Als in Basel 2006 die Erde leicht bebte, hatte das schwerwiegende Folgen für die Geothermiebohrung. Auslöser für das Beben waren grosse Wassermengen, die unter hohem Druck in die Tiefe gepresst worden waren. Durch das Beben entstanden kleine Schäden an Gebäuden; Versicherungen zahlten Kompensationen in Millionenhöhe aus. Das Projekt in Basel wurde abgebrochen. Das möchte man bei den derzeitigen Bohrungen in St. Gallen unbedingt verhindern.
St. Gallen ist nicht Basel
Die Chancen stehen gut, denn in St. Gallen ist das Erdbeben-Risiko ungleich tiefer. Nicht nur, weil hier in einem Bereich mit geringer seismischer Aktivität gebohrt wird. In St. Gallen wird ein Verfahren angewendet, das sich von dem in Basel unterscheidet. Dort sollte Wasser künstlich in den Untergrund gepresst werden und durch die vorhandene geothermale Energie aufgewärmt werden.
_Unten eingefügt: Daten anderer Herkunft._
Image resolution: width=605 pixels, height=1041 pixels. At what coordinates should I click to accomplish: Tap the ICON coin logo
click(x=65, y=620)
Um eine Wärmeaustauschfläche zu schaffen, wollte man das Gestein auf einer Fläche von vier Quadratkilometern aufbrechen.
In St. Gallen hingegen erwarten die Experten, ein natürliches Heisswasser-Reservoir im Untergrund vorzufinden. Das rund 140 Grad Celsius heisse Wasser soll aus etwa vier Kilometern Tiefe an die Oberfläche gepumpt werden, wo ihm in einem Heizkraftwerk über Wärmetauscher die Wärmeenergie entzogen werden soll. In einer zweiten Bohrung wird das abgekühlte Wasser danach wieder in den Untergrund gepumpt. Der entscheidende Unterschied: Wenn der Wasserfluss in der Tiefe gross genug ist, muss das Gestein nicht künstlich aufgebrochen werden.
Erdbeben kann es trotzdem geben
Ausgeschlossen sind kleine Erdbeben trotzdem nicht. Das weiss Toni Kraft, Seismologe des Schweizerischen Erdbebendienstes: «Wenn man in den tiefen Untergrund eingreift, werden Spannungsverhältnisse verändert, besonders, wenn man Wasser einpresst oder entnimmt. Dann kann es zu kleineren Bruchprozessen kommen, die man an der Oberfläche spürt». Ein Sensornetz des Schweizerischen Erdbebendienstes überwacht deshalb permanent die Umgebung des Bohrplatzes in St. Gallen.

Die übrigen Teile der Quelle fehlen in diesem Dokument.